- Also known as: AOS
- Origin: Japan
- Genres: Rock
- Years active: 2012-present
- Labels: LDH, Rhythm Zone
- Members: Takahiro (Vocals); Hisashi (Guitar); Tokie (Bass); Motokatsu Miyagami (Drums);

= Ace of Spades (band) =

Japanese rock band

Ace of Spades (Japanese: エース・オブ・スペーズ, stylized as ACE OF SPADES) is a Japanese rock band managed by LDH since 2012 and signed to the record label Rhythm Zone. The band started being formed in 2005 while Exile and Glay released the collaboration single "Scream". The project was formed between Hiro and Glay members Hisashi and Takuro.

== History ==

=== 2012: band formation and debut ===
In 2012, it was announced that a band project between Exile and Glay had been formed. The members of this band were established musicians from different backgrounds, such as Takahiro from Exile, Hisashi from Glay, Tokie and Motokatsu Miyagami. On August 22 of the same year, Ace of Spades debuted with the single "Wild Tribe".

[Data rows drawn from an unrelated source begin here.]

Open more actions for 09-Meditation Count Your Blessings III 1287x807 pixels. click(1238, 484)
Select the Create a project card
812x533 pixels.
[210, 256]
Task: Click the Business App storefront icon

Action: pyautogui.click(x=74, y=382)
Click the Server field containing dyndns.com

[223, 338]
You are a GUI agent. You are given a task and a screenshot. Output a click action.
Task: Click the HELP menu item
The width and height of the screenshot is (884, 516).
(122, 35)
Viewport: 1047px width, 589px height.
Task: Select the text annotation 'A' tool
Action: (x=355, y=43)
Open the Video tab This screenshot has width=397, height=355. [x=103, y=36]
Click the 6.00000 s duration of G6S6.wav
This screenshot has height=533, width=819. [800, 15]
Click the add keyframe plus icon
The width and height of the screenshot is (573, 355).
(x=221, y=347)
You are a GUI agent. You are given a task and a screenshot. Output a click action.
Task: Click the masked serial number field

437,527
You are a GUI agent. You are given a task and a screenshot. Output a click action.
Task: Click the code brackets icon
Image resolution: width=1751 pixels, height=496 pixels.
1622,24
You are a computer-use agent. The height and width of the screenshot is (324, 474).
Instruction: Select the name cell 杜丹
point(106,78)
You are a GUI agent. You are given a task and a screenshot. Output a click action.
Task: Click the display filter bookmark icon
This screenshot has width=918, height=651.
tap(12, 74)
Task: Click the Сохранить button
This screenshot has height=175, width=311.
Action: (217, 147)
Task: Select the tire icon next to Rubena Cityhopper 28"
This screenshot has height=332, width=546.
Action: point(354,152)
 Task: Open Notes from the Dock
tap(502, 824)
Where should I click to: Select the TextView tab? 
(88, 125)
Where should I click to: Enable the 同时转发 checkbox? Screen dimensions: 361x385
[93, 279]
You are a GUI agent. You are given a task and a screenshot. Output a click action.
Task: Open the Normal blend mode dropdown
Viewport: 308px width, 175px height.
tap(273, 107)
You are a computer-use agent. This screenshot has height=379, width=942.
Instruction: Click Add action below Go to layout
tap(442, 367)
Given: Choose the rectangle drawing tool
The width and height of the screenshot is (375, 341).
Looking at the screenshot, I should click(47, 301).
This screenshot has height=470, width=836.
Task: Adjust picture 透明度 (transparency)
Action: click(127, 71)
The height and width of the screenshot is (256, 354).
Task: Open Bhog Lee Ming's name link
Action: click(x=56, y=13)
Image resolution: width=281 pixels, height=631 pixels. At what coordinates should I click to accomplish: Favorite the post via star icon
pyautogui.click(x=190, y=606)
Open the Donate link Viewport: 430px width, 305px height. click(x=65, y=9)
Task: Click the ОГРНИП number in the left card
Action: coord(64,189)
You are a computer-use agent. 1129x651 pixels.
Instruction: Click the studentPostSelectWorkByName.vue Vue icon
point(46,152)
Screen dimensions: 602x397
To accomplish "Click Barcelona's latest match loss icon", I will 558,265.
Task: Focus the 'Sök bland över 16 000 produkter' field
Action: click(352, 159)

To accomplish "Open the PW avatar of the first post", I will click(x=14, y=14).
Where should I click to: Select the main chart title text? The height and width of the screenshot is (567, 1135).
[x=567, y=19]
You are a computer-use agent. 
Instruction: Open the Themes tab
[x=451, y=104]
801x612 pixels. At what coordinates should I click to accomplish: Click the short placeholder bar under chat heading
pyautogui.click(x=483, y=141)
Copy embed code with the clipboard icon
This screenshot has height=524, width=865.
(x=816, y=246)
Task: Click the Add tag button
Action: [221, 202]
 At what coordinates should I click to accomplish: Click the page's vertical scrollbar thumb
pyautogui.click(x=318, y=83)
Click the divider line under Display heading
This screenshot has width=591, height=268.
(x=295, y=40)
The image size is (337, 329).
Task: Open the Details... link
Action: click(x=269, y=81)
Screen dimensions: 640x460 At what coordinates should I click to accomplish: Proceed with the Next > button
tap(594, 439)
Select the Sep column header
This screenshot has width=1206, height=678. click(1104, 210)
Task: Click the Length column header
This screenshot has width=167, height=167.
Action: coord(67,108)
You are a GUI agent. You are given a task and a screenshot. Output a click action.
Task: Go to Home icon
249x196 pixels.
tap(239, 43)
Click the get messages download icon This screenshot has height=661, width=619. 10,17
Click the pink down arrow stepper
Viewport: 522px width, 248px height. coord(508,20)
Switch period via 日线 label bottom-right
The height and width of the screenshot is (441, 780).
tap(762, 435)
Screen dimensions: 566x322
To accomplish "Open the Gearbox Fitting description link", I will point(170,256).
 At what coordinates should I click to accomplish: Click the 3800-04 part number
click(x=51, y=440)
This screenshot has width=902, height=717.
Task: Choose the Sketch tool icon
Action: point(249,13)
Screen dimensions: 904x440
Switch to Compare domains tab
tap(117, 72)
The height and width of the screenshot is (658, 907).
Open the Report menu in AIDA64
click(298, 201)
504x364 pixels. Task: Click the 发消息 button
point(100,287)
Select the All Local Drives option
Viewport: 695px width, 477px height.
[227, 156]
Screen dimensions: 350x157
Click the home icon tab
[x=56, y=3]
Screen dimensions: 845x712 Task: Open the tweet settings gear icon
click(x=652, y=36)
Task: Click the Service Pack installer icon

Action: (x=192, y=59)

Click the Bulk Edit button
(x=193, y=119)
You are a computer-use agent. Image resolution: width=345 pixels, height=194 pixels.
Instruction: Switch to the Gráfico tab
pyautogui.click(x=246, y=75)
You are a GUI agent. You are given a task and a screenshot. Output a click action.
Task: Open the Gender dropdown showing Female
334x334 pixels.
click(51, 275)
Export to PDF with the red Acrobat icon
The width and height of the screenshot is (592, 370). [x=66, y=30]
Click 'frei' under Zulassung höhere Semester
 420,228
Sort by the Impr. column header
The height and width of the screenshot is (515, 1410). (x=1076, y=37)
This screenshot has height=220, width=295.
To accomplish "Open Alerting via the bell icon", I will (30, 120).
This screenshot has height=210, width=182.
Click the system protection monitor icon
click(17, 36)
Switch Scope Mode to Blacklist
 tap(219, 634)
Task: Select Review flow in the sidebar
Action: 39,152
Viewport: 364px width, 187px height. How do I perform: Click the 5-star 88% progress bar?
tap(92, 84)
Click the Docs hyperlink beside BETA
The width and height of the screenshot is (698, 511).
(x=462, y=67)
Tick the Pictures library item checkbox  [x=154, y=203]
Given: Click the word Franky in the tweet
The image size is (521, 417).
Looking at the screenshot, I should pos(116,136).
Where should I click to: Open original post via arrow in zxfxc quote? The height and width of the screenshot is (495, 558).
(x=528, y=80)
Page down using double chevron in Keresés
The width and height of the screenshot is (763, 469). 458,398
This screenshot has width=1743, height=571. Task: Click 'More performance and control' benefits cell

=== 2013-2018: hiatus and High&Low soundtrack ===
After their debut the band were on hiatus until 2016, when they took part in the soundtrack for the movie High&Low and its sequel High&Low: The Red Rain. For these occasions the band released the song "Sin" featuring Hiroomi Tosaka on June 15, 2016, and the single "Time Flies" together with PKCZ® and Hiroomi Tosaka, on October 12, 2016.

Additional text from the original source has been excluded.